Le président du Conseil européen, António Costa, et la présidente de la Commission européenne, Ursula von der Leyen, ont qualifié les attaques de "gravement préoccupantes", appelant toutes les parties à faire preuve d'une retenue maximale, à protéger les civils et à respecter pleinement le droit international.
Le président français Emmanuel Macron a averti que l'escalade de la guerre entre les États-Unis, Israël et l'Iran aurait de graves conséquences sur la paix et la sécurité internationales. Il a estimé que l'escalade actuelle était dangereuse pour toutes les parties et devait cesser, et a appelé l'Iran à participer à des négociations de bonne volonté pour mettre fin aux programmes nucléaires, aux missiles balistiques ainsi qu'aux activités déstabilisatrices dans la région.

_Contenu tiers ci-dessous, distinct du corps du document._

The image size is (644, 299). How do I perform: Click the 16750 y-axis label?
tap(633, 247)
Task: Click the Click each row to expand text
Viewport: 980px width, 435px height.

Le Premier ministre espagnol Pedro Sánchez a déclaré que son pays s'opposait aux actions militaires unilatérales des États-Unis et d'Israël car elles augmentaient les tensions et rendaient l'ordre international plus incertain et hostile. Il s'est également opposé aux actions du gouvernement iranien et des Gardiens de la révolution, soulignant que le Moyen-Orient ne pouvait pas supporter une guerre prolongée et cruelle.
Le ministre cubain des Affaires étrangères, Bruno Rodríguez Parrilla, a condamné les attaques américaines et israéliennes, les qualifiant d'actes irresponsables, violant la paix, la sécurité internationale et la Charte des Nations unies.
Le ministre belge des Affaires étrangères Maxime Prévot a exprimé ses regrets que les efforts diplomatiques n'aient pas rapidement apporté une solution par la négociation, tout en affirmant que la Belgique comprenait les profondes préoccupations en matière de sécurité ainsi que la déception persistante face au refus de l'Iran de participer de manière constructive.
Le Premier ministre canadien Mark Carney a déclaré soutenir les États-Unis dans l'empêchement de l'Iran de posséder des armes nucléaires et la prévention des menaces à la paix et à la sécurité internationales, tout en reconnaissant que l'Iran est la principale source d'instabilité et de terrorisme au Moyen-Orient.
Le ministère japonais des Affaires étrangères a déclaré que la situation au Moyen-Orient avait un impact significatif sur le Japon, notamment en ce qui concerne la sécurité énergétique, et qu'il surveillait de près les développements avec une grande inquiétude. Le diplomate russe Mikhail Ulyanov a averti que les actions des États-Unis et d'Israël risquaient de dégrader et de déstabiliser davantage la région.